Débat radio-télé des municipales : le grand échec !

Pourquoi le débat organisé par France Bleu Roussillon et France 3 a-t-il autant déçu ?

Souvenez-vous des précédentes municipales. Le résultat était le même. Tout le monde restait sur sa faim.

La formule ne fonctionne pas. Il n’en sort rien qui éclaire, rien qui intéresse vraiment l’électeur.

Autre chose.Nous nous interrogeons sur l’importance donnée au premier thème débattu, la sécurité.
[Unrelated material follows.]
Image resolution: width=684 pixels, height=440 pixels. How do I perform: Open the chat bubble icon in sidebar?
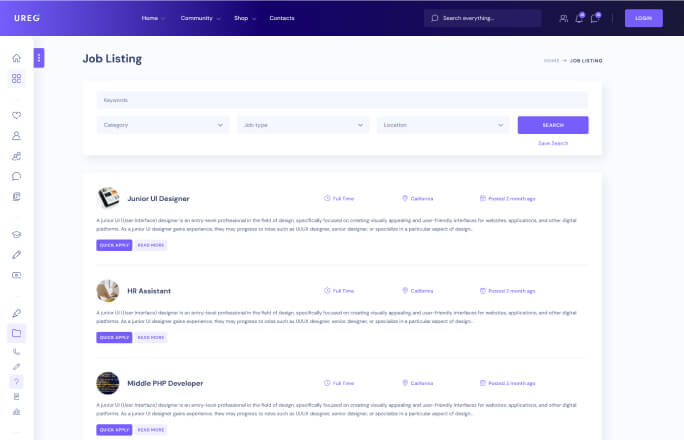(x=16, y=176)
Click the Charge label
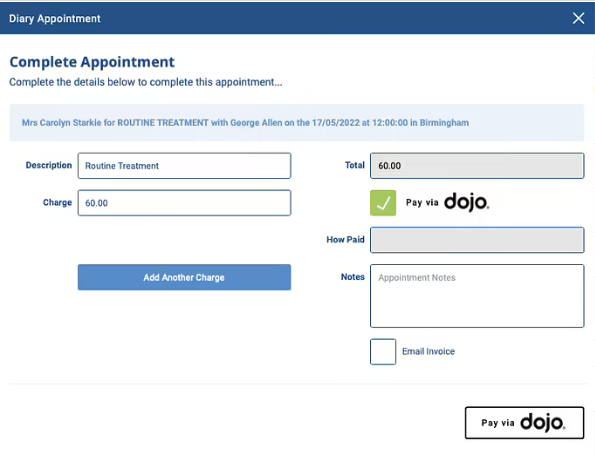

Pourquoi les médias locaux lui font-ils une telle place en 2014 ? Ce n’est qu’en partie une compétence municipale. Pourquoi la sécurité et pas le développement économique ?

L’emploi est pourtant la première préoccupation des Perpignanais. Au cours des 20 dernières années, jamais la presse n’avait lors d’une campagne municipale, consacrée une telle place à la sécurité.

Cela ne déplait pas à Louis Aliot qui proclame : « La sécurité à Perpignan est une priorité incontournable »

Pour suivre le débat sur l’insécurité l’électeur avait besoin d’avoir des repères. Un état des lieux de la délinquance avec des chiffres, notamment le taux de criminalité pour 1 000 habitants et le classement de Perpignan à partir de ce critère. Il fallait également donner des informations sur la réponse policière, sur la qualité de cette réponse avec le taux de résolution des affaires par catégorie. Et il fallait des informations sur la réponse pénale. Rien de tout ça. L’Indépendant a encore laissé passer une occasion de jouer son rôle.

Tout journaliste sait pourtant que la sécurité est une question délicate à traiter. Elle véhicule des souffrances, des traumatismes, des peurs. Et l’exploitation politique dont elle est l’objet la livre plus souvent à l’émotion qu’à la raison. Ce sujet doit donc, plus que tout autre, être traité sur des bases rigoureuses.

La première question sur la sécurité a été posée à Clotilde Ripoull : « Vous avez dans votre programme l’idée de recruter un commissaire pour diriger la police municipale… »

Allo Houston, nous avons un problème !

La fusée a dès le départ pris une mauvaise trajectoire.

Pourquoi le débat a-t-il été lancé avec une question aussi technique et aussi secondaire. Surtout au regard de la situation perpignanaise. La collaboration entre les deux polices fonctionne très bien. Elles se retrouvent ensemble dans nombre de missions.

Des candidats proposent que la police municipale soit déployée 24h sur 24. Pourquoi ? Ca n’a pas été expliqué. Interrogé sur ce sujet, Jean-Marc Pujol, qui est souvent maladroit, a frappé les esprits en déclarant : « « Après deux heures du matin l’été ça devient extrêmement dangereux. » Ça a rappelé Ségolène Royal proposant de faire raccompagner par la police les femmes policiers à leur domicile.

Il se commet chaque année plus de 1 000 cambriolages à Perpignan. C’est énorme. Que faut-il mettre en œuvre pour faire reculer ce fléau ? Vous avez entendu un candidat faire des propositions dans ce domaine ?

Les vraies questions n’ont jamais été abordées. Manque de préparation des journalistes ? Ça semble assez évident. Et les candidats n’ont pas fait mieux.

Aliot a fait du Aliot : « Quai Vauban le mercredi et le samedi vous avez des agressions permanentes ». Sans que personne ne réagisse.

Lorsqu’il a été question des effectifs de la police nationale, Jacques Cresta a expliqué qu’ils avaient baissé quand la droite était au pouvoir et augmenté après l’arrivée de la gauche, grâce à son action. Un classique du genre. Les journalistes auraient pu arriver au débat avec des fiches et des informations chiffrées.